# Moriya Stirling Fan variant



## David Morrow (Aug 3, 2009)

I'm following the plans in Steam and Stirling for the more critical dimension for the pistons, cylinder, rods etc but everything else if fair game for change. It's been pretty hot lately and that makes the basement shop a good place to hang out even on a sunny day.


----------



## Deanofid (Aug 3, 2009)

That's going to be pretty! Nice work on the base and legs.

Dean


----------



## Maryak (Aug 3, 2009)

Dave,

Beautiful work on the base and legs.

Best Regards
Bob


----------



## kustomkb (Aug 3, 2009)

It looks really sharp!

I have the same book and also would like to build this fan.

Thanks for the motivation.


----------



## David Morrow (Aug 6, 2009)

Crank mostly complete - round peg in square hole.

The crank bearings are skateboard bearings - expensive little chaps but the feel completely frictionless. ( I also used these to make a wheel balancer for my motorcycle wheels - they just never want to stop turning.) The rod bearing is from a router bit, purchased at my local fine woodworking tool store.

Power cylinder retainer now also made and in place awaiting the cylinder.


----------



## Orrin (Aug 8, 2009)

On this page you'll find links to two more Moriya variants. One is a double-scale and the other a half-size.

http://users.moscow.com/oiseming/lc_ant_p/PnE_Menu.htm

Orrin


----------



## David Morrow (Aug 10, 2009)

Power side crank and bearing completed

Power cylinder almost completed - need to remove machine marks from inside the cylinder and polish

Power piston connecting rod - first side machined

Power piston connecting rod - second side machined


----------



## David Morrow (Aug 25, 2009)

Cutting the power connecting rod. Eventually, I may have to replace it with something a bit lighter.

Cold end cylinder complete

I decided that I didn't like the old uprights. Partly just the look and partly from reading Jerry Howell's web site about the importance of lots of cooling air. This should breath a little better.

Cap on cold end just finished along with brass gland.

Bearings are lovely on this - from the local skateboard shop. Just spin the fan and it never wants to stop.

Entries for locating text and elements
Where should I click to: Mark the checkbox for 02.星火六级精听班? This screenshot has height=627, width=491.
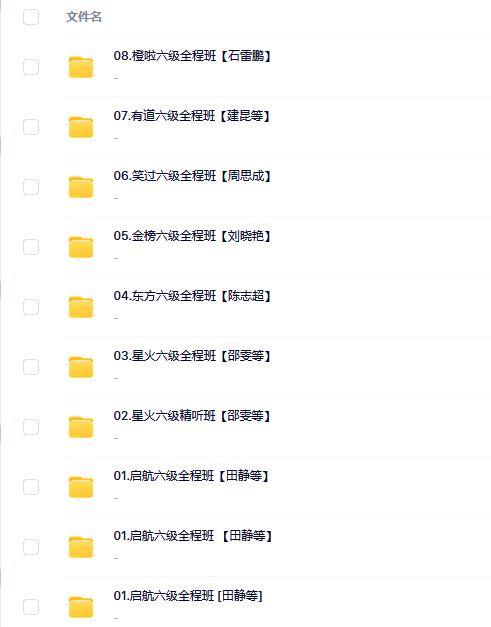pyautogui.click(x=31, y=427)
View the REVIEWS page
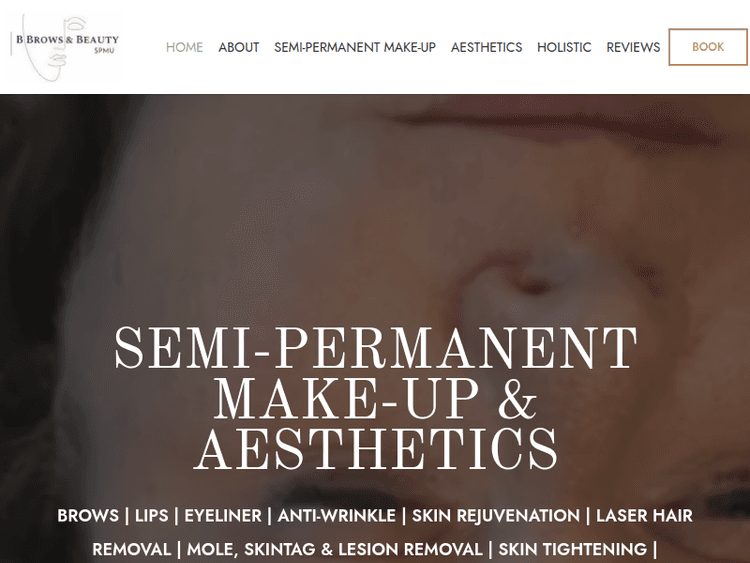The width and height of the screenshot is (750, 563). click(633, 47)
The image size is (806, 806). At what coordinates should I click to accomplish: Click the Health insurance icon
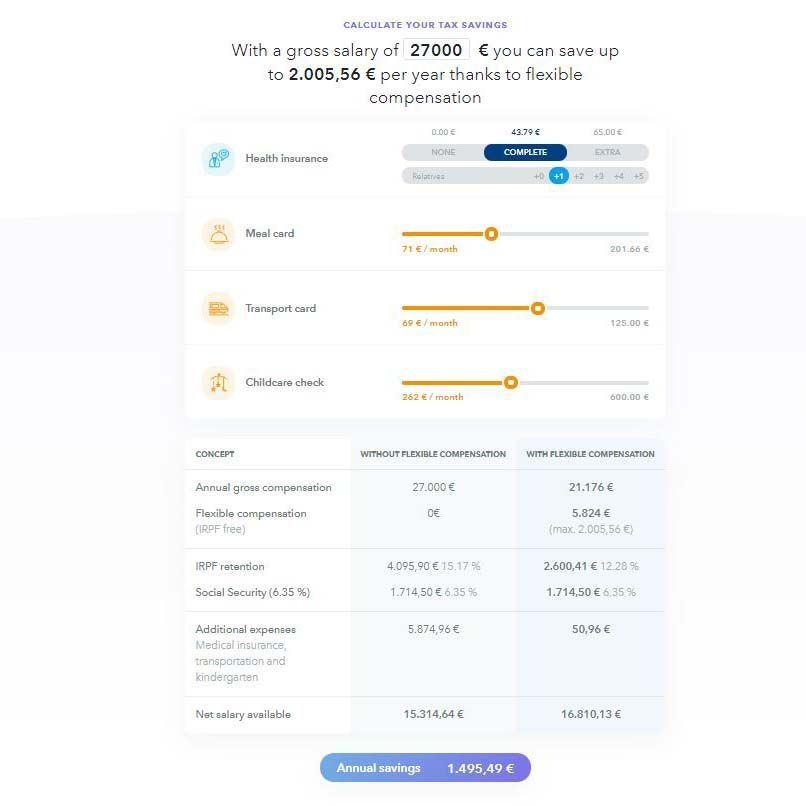[x=218, y=159]
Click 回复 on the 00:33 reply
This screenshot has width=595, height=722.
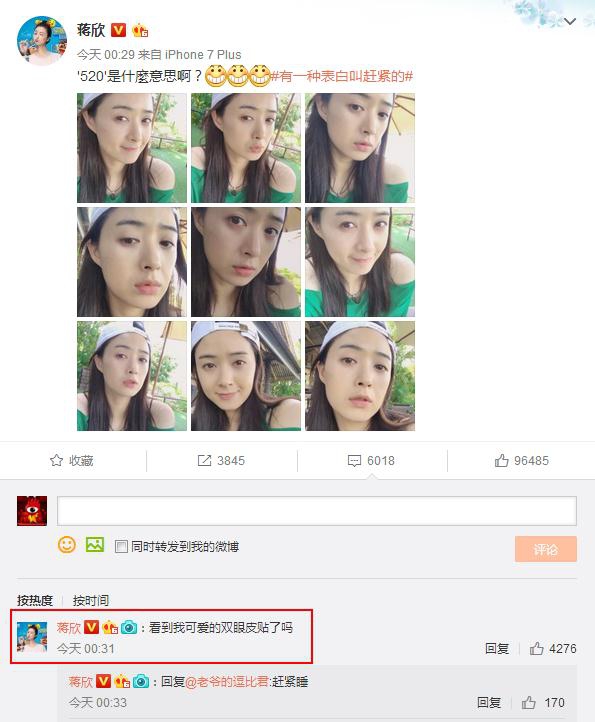pos(489,703)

(Aim): According to the forum thread, what is the source of the rod bearing in David Morrow's fan? These items stand apart from the forum thread and have no connection to it.

(The output): The rod bearing came from a router bit bought at his local fine woodworking tool store.